Task to complete
Search the data for the string "views" and copy each line in which it appears.

Excerpts from a dataset

-.-.-

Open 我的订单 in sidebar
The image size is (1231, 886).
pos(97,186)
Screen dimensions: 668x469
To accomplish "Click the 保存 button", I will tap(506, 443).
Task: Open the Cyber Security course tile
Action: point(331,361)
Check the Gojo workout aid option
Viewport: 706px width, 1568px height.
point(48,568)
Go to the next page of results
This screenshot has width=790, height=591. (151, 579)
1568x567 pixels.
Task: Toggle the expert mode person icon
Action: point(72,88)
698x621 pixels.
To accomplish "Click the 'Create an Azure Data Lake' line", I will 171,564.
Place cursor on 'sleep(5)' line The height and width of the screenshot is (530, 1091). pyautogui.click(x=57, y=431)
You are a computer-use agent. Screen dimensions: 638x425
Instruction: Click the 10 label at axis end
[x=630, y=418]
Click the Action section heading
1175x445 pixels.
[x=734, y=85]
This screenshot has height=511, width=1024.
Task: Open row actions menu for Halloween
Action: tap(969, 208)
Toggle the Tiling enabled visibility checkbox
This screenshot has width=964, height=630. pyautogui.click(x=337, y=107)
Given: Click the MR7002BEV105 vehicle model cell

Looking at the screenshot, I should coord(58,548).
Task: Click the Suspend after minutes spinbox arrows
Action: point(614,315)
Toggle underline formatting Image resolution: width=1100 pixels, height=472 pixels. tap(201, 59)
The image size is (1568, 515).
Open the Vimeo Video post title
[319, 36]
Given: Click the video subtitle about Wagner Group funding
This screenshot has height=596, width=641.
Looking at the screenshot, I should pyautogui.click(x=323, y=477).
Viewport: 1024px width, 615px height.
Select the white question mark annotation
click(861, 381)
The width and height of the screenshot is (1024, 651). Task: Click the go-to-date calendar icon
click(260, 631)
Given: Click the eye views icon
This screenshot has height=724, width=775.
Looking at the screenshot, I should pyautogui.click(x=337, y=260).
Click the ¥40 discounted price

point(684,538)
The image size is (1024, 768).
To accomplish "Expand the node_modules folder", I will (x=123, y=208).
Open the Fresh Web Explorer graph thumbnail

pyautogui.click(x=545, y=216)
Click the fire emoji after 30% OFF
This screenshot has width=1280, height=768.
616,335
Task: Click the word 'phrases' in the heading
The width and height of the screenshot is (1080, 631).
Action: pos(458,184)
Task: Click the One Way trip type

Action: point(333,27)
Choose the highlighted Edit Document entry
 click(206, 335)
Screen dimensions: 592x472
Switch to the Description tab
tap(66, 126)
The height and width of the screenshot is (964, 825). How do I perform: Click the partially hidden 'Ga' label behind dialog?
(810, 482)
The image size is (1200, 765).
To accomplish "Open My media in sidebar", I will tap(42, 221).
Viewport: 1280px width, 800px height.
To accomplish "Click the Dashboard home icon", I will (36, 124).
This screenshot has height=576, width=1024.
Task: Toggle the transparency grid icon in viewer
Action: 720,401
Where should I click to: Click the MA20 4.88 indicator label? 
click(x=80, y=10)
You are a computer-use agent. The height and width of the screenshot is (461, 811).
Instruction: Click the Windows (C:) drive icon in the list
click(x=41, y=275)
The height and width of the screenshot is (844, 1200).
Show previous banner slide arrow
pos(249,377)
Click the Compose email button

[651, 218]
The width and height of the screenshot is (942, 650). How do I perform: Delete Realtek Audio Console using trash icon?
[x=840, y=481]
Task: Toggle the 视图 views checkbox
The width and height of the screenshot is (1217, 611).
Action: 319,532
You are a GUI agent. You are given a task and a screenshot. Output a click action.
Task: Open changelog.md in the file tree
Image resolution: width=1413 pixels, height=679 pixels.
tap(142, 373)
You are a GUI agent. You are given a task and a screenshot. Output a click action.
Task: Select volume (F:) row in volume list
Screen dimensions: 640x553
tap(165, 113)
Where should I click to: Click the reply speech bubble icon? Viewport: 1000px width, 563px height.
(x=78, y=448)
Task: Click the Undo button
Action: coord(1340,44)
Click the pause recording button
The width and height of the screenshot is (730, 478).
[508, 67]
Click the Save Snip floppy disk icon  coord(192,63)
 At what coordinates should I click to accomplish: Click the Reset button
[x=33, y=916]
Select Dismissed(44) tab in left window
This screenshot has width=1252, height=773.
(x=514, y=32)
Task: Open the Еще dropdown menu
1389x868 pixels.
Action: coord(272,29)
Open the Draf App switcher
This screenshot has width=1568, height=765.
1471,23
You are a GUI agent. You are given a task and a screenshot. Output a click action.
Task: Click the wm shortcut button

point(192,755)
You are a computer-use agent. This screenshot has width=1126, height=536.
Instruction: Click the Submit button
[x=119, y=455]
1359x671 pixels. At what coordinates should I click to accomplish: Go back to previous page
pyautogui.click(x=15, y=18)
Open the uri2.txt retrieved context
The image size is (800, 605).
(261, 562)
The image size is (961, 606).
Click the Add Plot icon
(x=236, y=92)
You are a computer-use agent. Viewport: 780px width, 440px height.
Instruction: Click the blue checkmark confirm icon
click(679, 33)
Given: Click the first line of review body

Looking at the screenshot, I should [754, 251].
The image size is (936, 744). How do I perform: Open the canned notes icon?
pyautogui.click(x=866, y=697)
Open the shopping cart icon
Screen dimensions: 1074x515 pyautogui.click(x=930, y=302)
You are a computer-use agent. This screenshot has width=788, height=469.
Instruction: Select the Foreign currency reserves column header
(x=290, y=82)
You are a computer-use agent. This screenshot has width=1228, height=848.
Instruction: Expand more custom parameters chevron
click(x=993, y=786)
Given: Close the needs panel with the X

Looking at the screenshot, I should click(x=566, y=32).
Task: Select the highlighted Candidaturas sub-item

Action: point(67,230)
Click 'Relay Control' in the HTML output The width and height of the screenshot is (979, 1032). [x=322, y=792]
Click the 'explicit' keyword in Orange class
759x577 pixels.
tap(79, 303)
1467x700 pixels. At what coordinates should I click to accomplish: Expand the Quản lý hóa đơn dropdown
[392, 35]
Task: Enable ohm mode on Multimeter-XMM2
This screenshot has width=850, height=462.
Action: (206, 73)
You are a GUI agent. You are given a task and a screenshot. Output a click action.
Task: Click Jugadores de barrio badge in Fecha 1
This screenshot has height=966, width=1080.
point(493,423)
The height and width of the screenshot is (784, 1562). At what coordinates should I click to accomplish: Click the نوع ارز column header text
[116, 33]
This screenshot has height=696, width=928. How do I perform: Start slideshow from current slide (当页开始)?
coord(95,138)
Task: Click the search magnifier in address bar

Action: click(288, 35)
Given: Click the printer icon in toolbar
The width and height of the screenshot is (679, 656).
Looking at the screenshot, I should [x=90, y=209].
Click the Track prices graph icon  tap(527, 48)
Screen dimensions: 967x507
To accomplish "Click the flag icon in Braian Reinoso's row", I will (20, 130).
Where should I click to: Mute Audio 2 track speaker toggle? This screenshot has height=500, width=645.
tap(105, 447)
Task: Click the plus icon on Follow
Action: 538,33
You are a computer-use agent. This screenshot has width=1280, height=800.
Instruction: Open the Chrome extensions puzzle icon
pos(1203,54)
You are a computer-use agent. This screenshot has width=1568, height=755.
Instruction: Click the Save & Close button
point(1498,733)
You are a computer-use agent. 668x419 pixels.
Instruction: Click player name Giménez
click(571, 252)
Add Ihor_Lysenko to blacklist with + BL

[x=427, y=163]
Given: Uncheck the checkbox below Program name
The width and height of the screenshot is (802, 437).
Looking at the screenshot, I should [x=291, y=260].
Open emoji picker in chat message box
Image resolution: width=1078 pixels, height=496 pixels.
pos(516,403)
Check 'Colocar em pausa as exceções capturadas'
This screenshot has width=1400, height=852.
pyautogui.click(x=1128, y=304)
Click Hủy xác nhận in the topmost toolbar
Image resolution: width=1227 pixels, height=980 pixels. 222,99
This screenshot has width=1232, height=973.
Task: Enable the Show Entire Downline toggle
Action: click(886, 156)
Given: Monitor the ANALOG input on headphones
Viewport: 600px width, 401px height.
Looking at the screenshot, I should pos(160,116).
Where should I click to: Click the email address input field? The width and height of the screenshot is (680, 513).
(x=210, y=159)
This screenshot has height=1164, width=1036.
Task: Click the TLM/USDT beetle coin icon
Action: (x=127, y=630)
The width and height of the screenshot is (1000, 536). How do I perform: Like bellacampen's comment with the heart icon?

-.-.-

Final answer
Given: Click the eye views icon
Task: Toggle the 视图 views checkbox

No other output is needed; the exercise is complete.